**How to complete this task:**
With the pictures removed, retype the lines from the one holding "This screenshot has width=720, height=480." through the end of the records, exactly as written.

___ Input ___

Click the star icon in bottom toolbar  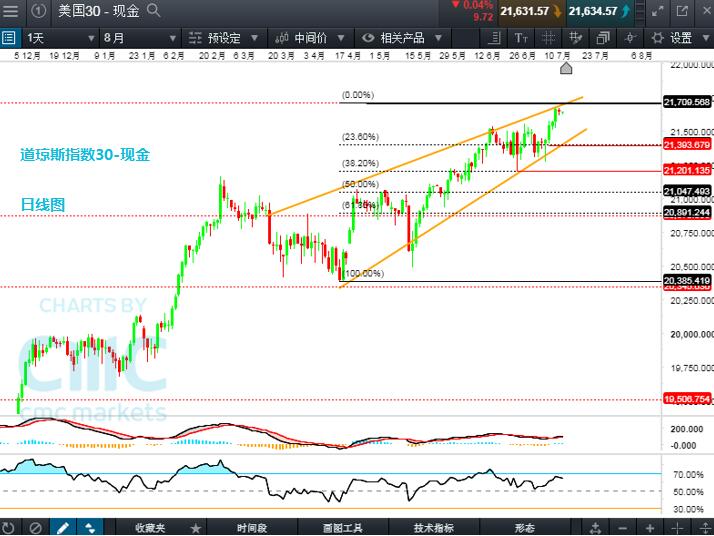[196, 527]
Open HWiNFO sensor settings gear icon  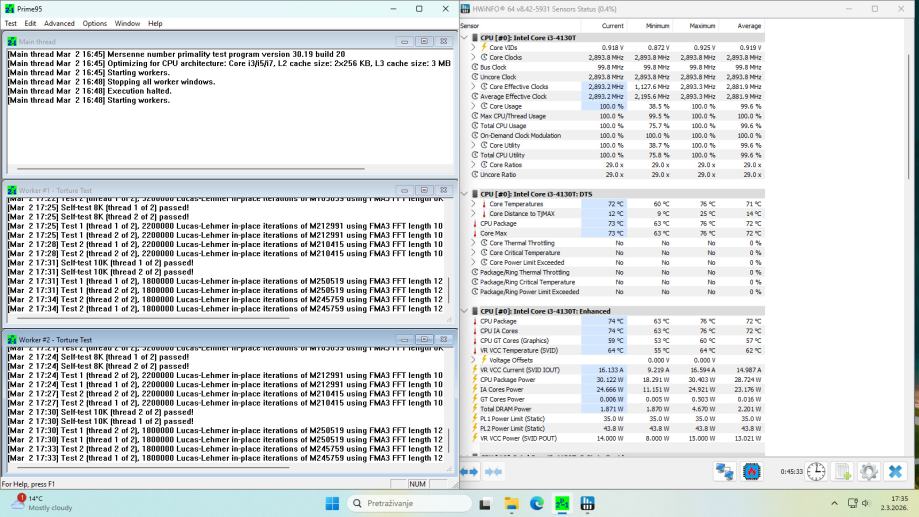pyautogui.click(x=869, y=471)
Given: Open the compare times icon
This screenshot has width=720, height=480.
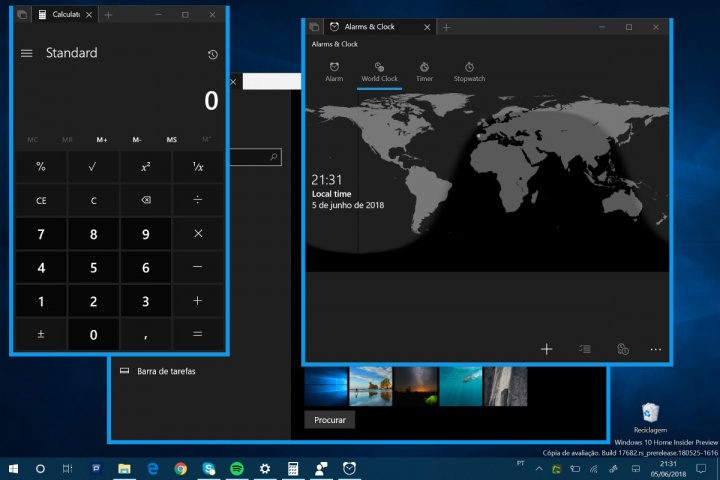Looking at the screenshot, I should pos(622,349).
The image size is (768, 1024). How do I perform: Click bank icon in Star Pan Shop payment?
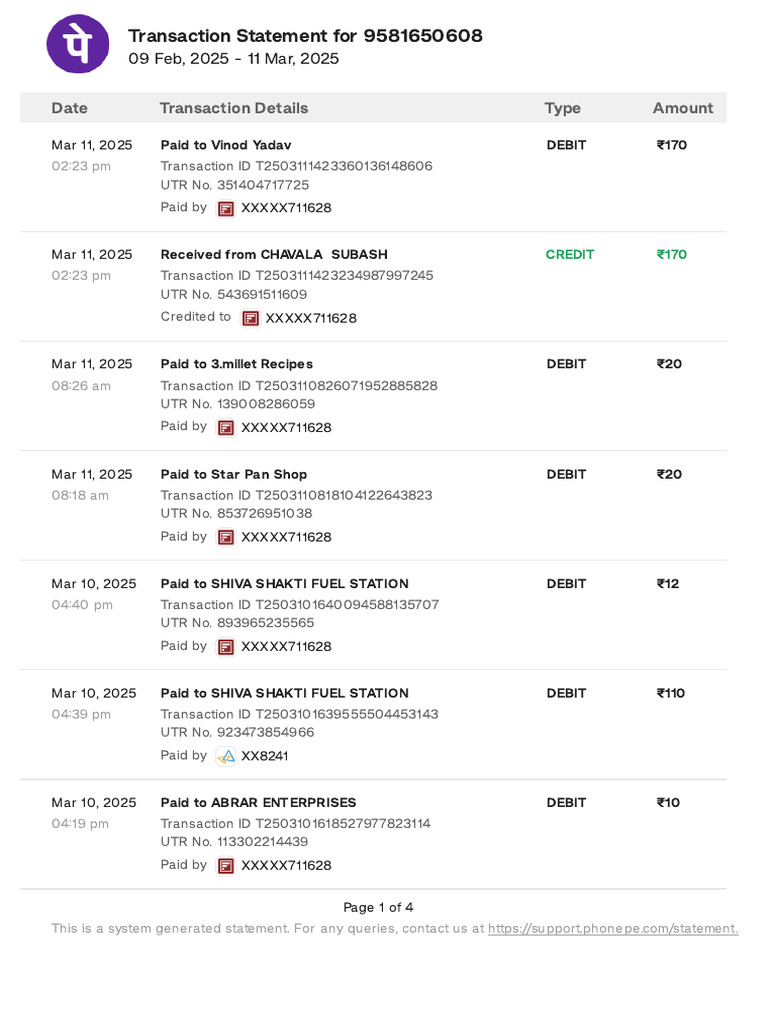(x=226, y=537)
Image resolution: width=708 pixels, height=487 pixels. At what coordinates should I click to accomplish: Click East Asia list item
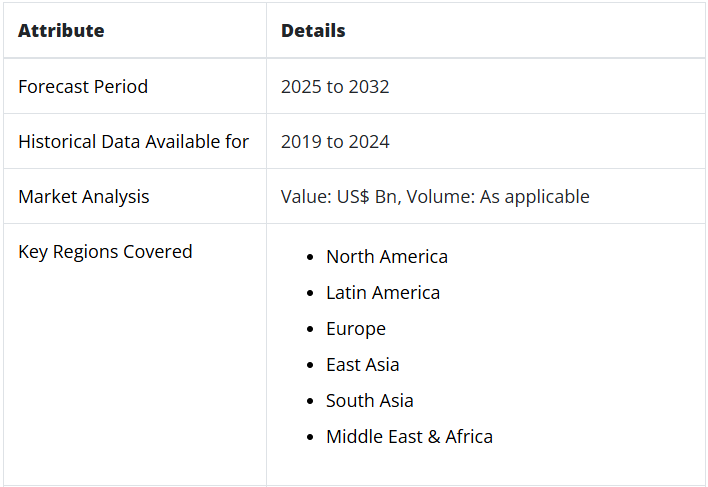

___

**Solution to this task:**
This screenshot has width=720, height=480.
Looking at the screenshot, I should pos(622,349).
The image size is (768, 1024). How do I perform: Click bank icon in Star Pan Shop payment?
(x=226, y=537)
Image resolution: width=708 pixels, height=487 pixels. At what coordinates should I click to accomplish: Click East Asia list item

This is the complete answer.